Material supplied

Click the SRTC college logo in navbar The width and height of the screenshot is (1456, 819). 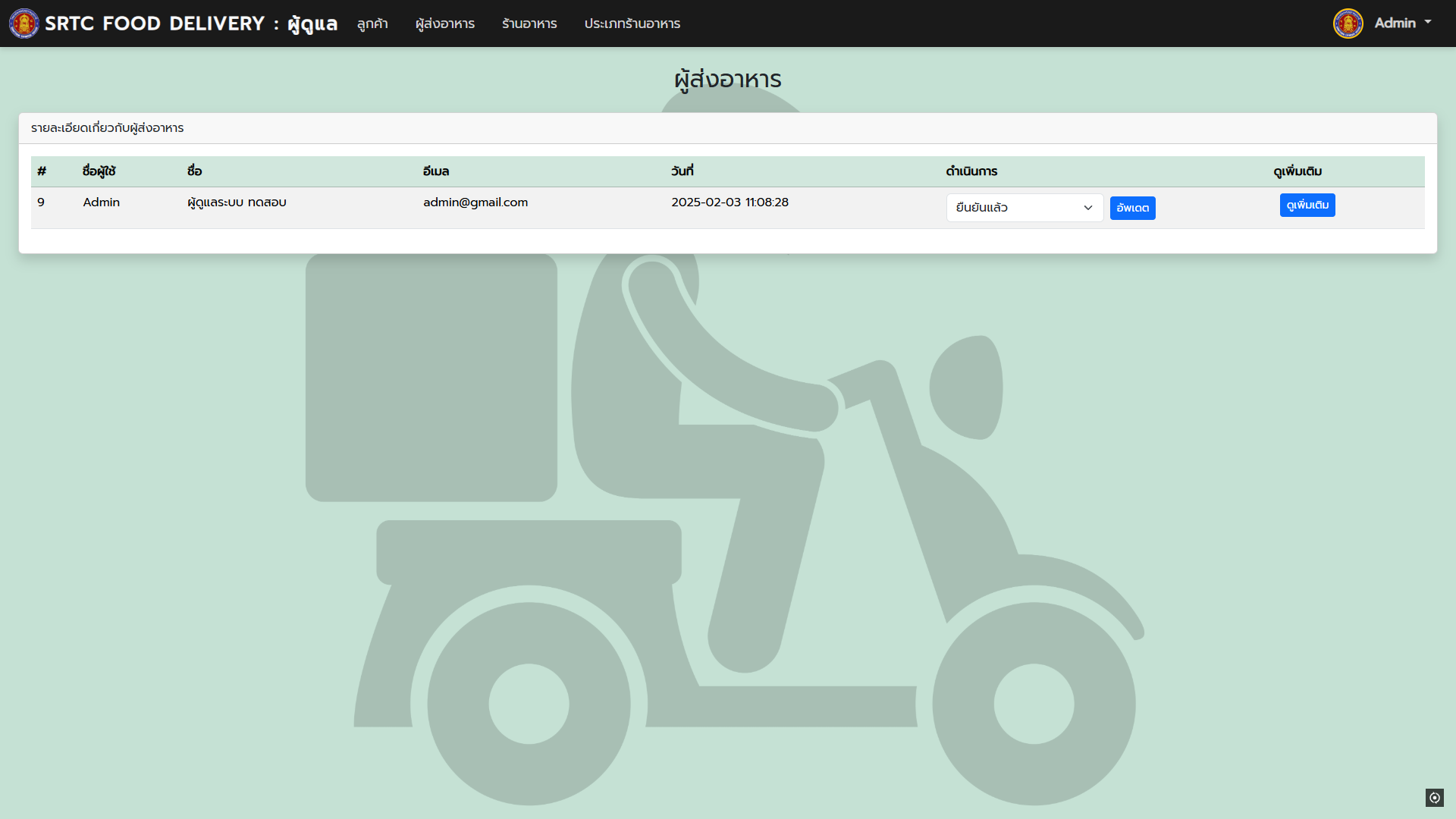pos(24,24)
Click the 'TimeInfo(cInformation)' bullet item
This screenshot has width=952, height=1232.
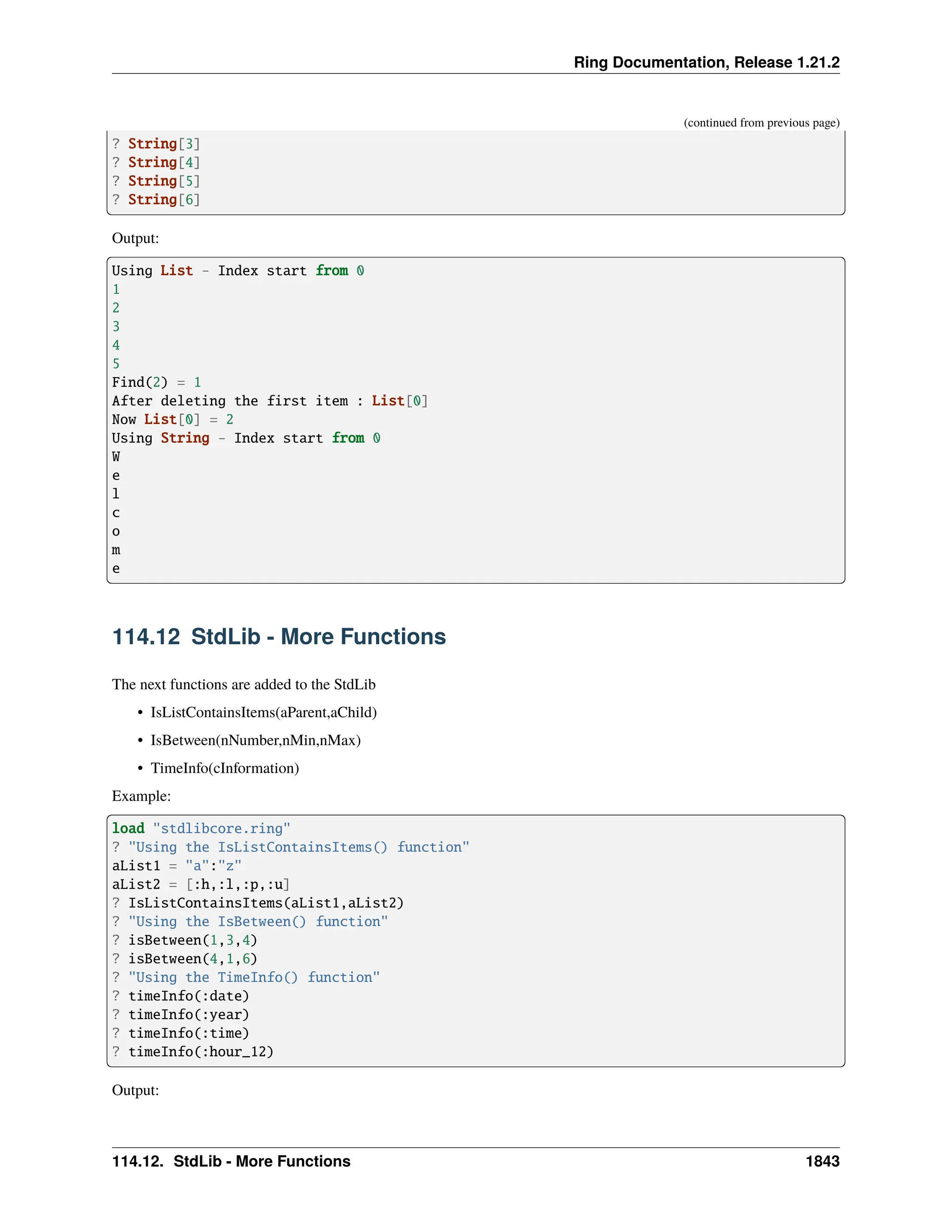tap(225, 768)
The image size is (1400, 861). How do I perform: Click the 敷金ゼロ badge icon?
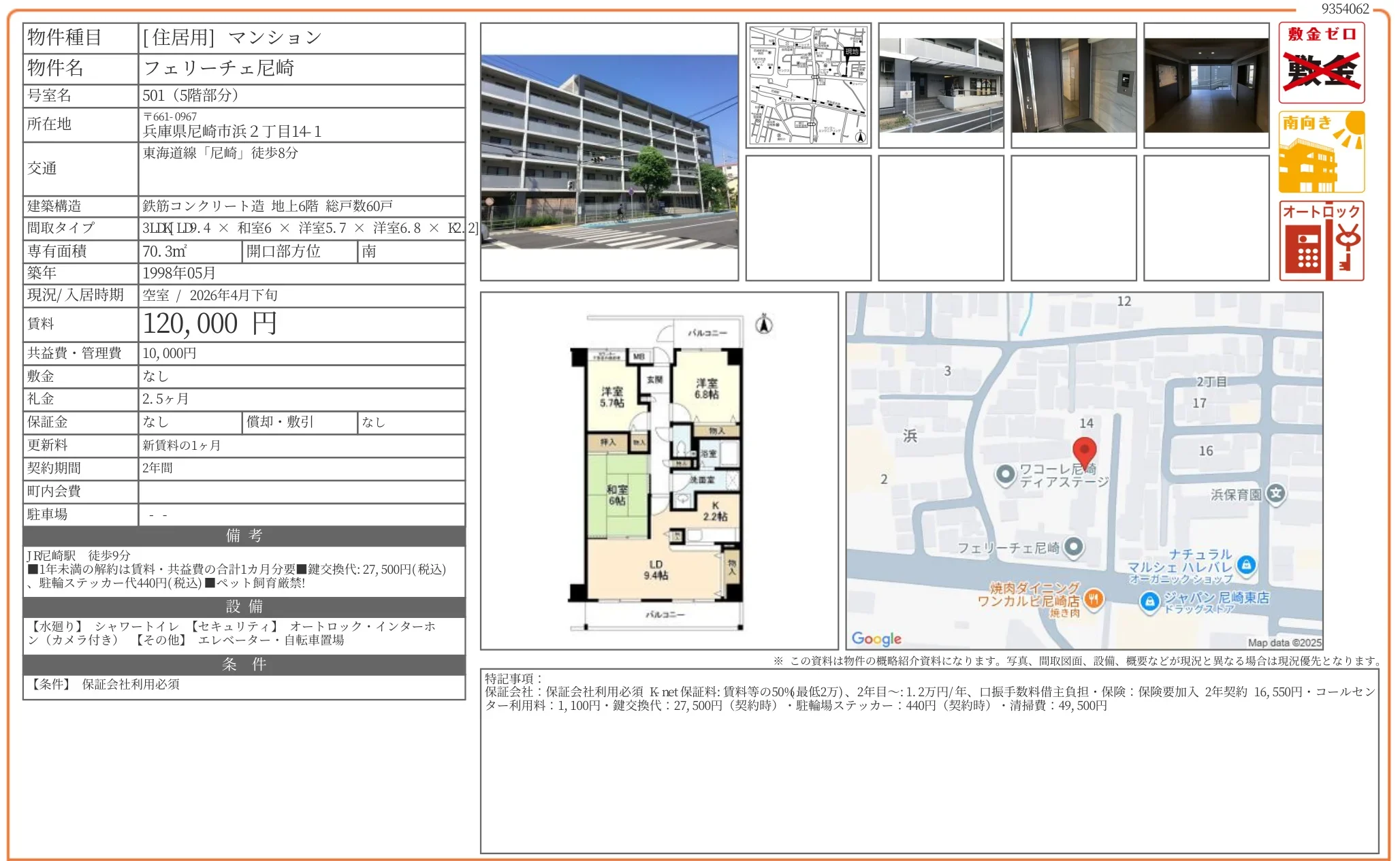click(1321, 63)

Work instructions
The expected answer is the lines from the one that has "Click the 'TimeInfo(cInformation)'" to the end of the listing, transcribed exactly, with pictures left out and no other line added.

Result for this exercise
Click the 'TimeInfo(cInformation)' bullet item
This screenshot has width=952, height=1232.
tap(225, 768)
The image size is (1400, 861). How do I perform: Click the 敷金ゼロ badge icon?
click(1321, 63)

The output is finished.